| ABOUT THIS EXERCISE |
Beginning with the line that holds "Instruction: Copy bet ID 4688359398 icon" and ending with the last line of the entries below, copy every line exactly and nothing else, with the pictures left out.

--- SUPPLIED MATERIAL ---

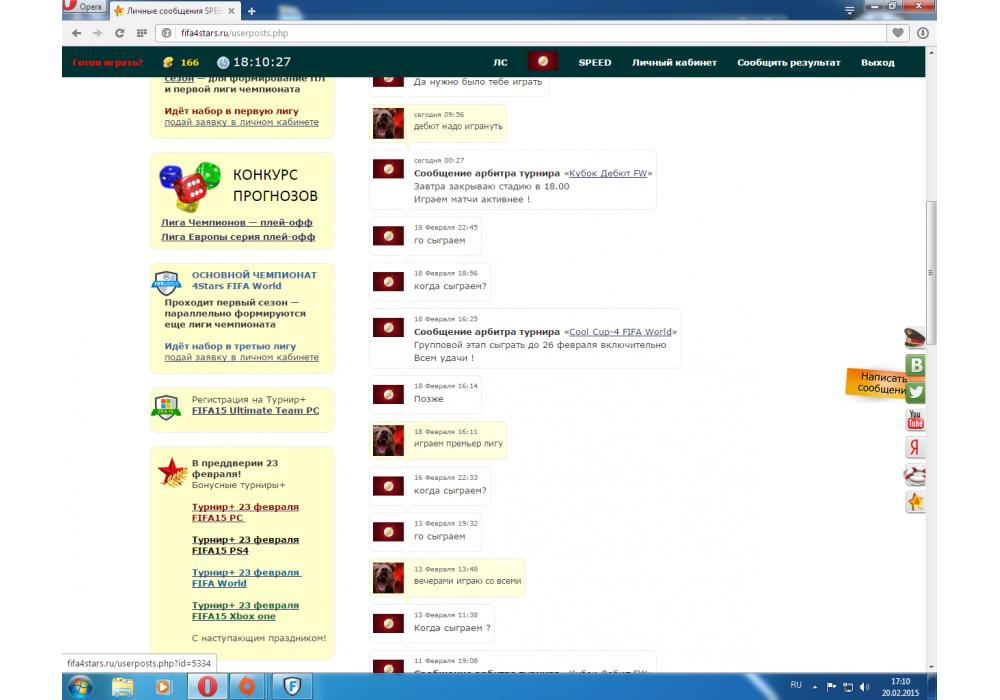
Task: Follow the Cool Cup-4 FIFA World link
Action: click(x=622, y=332)
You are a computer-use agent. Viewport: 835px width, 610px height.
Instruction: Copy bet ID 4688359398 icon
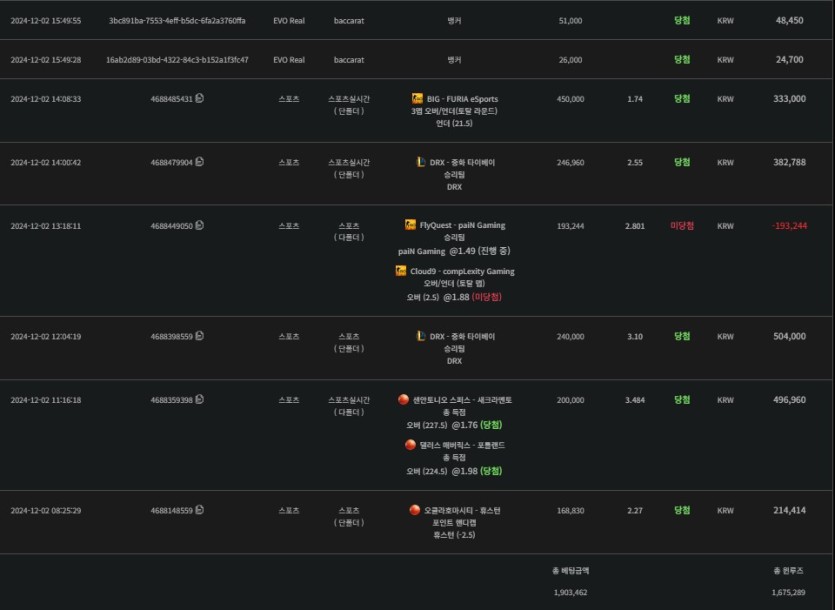click(200, 400)
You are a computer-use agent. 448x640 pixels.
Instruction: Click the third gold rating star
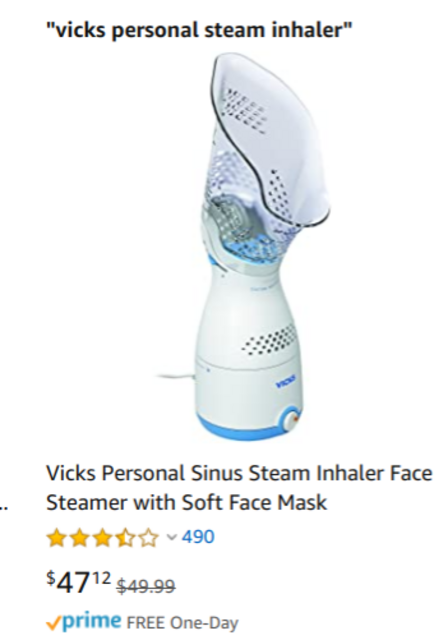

---

| OUTPUT OF THE EXERCISE |
Instruction: Copy bet ID 4688359398 icon
click(200, 400)
You are a computer-use agent. 448x640 pixels.
Instruction: Click the third gold rating star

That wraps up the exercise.